■ Exercise goal:
The expected output is exactly the lines below, starting at the line with "Flat Roof Repair in Totterdown (516, 571)" and ending at the line with "اخبار (298, 1933)", both included; no other line belongs in it.
============================================================
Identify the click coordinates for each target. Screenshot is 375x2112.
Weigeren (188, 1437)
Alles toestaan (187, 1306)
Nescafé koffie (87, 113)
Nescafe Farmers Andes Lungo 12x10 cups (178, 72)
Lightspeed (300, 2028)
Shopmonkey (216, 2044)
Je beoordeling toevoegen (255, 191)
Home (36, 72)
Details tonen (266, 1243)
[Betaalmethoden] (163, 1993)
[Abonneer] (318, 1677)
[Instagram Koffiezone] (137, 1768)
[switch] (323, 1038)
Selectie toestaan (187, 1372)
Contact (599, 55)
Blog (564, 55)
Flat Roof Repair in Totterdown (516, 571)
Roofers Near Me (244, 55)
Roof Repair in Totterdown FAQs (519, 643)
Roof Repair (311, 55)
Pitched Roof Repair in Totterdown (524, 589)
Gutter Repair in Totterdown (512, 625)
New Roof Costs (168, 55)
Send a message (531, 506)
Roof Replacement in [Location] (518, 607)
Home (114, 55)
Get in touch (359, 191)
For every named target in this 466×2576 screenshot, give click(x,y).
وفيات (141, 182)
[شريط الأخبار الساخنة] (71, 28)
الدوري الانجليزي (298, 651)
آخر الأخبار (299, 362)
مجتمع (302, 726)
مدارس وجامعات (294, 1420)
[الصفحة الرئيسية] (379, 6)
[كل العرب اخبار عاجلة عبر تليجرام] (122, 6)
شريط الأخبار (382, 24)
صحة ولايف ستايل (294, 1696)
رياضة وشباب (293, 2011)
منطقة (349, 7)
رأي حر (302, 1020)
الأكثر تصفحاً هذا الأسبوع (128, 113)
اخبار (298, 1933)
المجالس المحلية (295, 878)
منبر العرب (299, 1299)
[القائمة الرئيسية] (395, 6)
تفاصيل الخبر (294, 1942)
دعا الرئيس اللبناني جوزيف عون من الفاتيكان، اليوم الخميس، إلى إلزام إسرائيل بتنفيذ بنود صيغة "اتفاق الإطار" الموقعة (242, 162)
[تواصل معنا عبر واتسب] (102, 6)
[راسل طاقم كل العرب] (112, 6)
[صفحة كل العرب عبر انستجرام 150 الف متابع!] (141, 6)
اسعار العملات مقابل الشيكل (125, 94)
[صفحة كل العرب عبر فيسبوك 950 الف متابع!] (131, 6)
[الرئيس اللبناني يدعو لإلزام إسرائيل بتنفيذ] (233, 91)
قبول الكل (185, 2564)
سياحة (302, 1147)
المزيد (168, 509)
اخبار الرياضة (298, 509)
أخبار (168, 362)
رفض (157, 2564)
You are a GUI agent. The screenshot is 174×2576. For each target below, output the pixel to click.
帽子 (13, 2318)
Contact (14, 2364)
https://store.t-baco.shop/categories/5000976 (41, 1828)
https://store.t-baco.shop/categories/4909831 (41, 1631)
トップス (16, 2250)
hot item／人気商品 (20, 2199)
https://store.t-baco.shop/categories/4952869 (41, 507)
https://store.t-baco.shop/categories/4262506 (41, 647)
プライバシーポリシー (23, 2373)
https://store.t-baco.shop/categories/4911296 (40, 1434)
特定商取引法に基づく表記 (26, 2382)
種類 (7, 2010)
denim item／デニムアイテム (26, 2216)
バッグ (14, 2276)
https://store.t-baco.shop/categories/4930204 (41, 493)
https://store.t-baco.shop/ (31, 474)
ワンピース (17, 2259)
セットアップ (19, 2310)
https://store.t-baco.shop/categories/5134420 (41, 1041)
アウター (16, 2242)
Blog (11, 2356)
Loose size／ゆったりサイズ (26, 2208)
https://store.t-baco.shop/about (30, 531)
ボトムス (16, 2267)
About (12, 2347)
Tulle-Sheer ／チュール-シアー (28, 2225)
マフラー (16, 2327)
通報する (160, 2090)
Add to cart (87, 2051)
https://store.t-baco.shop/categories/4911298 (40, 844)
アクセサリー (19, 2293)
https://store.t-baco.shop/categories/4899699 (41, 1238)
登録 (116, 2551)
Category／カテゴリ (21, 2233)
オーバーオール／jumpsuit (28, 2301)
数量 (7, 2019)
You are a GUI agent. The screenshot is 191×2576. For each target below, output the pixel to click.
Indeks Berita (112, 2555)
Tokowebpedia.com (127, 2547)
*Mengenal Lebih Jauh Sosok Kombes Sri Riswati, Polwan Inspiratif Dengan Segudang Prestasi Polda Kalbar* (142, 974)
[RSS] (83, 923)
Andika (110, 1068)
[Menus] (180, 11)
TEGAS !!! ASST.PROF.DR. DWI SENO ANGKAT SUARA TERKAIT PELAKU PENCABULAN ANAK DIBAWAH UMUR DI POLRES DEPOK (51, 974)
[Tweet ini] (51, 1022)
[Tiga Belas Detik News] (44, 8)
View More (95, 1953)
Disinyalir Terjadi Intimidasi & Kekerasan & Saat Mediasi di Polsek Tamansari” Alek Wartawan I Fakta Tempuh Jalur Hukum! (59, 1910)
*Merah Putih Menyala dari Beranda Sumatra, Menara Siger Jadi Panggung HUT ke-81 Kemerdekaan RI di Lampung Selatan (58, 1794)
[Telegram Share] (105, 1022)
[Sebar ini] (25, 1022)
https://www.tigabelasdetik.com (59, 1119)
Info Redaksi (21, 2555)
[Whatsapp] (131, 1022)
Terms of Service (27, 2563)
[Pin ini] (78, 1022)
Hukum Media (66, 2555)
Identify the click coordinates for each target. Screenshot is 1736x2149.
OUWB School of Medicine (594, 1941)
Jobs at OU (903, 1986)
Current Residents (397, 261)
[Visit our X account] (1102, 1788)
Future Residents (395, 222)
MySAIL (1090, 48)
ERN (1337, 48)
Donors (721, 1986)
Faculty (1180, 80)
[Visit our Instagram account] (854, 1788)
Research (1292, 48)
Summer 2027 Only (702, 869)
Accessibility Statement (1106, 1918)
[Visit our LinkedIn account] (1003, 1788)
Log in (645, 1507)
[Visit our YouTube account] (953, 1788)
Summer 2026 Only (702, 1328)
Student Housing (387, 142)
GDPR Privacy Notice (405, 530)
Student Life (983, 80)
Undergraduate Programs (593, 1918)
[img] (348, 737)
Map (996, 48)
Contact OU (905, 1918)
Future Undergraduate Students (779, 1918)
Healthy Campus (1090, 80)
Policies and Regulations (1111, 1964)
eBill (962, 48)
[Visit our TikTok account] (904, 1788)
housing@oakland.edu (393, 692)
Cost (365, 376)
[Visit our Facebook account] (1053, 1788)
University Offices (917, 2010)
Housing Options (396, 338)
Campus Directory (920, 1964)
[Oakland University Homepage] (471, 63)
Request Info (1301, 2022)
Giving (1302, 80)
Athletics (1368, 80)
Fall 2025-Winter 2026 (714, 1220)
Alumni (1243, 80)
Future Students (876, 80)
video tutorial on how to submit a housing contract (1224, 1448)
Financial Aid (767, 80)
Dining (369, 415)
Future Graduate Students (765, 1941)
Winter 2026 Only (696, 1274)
============================================================
■ Answer to this task:
Flat Roof Repair in Totterdown (516, 571)
Roofers Near Me (244, 55)
Roof Repair in Totterdown FAQs (519, 643)
Roof Repair (311, 55)
Pitched Roof Repair in Totterdown (524, 589)
Gutter Repair in Totterdown (512, 625)
New Roof Costs (168, 55)
Send a message (531, 506)
Roof Replacement in [Location] (518, 607)
Home (114, 55)
Get in touch (359, 191)
For every named target in this 466×2576 screenshot, give click(x,y).
وفيات (141, 182)
[شريط الأخبار الساخنة] (71, 28)
الدوري الانجليزي (298, 651)
آخر الأخبار (299, 362)
مجتمع (302, 726)
مدارس وجامعات (294, 1420)
[الصفحة الرئيسية] (379, 6)
[كل العرب اخبار عاجلة عبر تليجرام] (122, 6)
شريط الأخبار (382, 24)
صحة ولايف ستايل (294, 1696)
رياضة وشباب (293, 2011)
منطقة (349, 7)
رأي حر (302, 1020)
الأكثر تصفحاً هذا الأسبوع (128, 113)
اخبار (298, 1933)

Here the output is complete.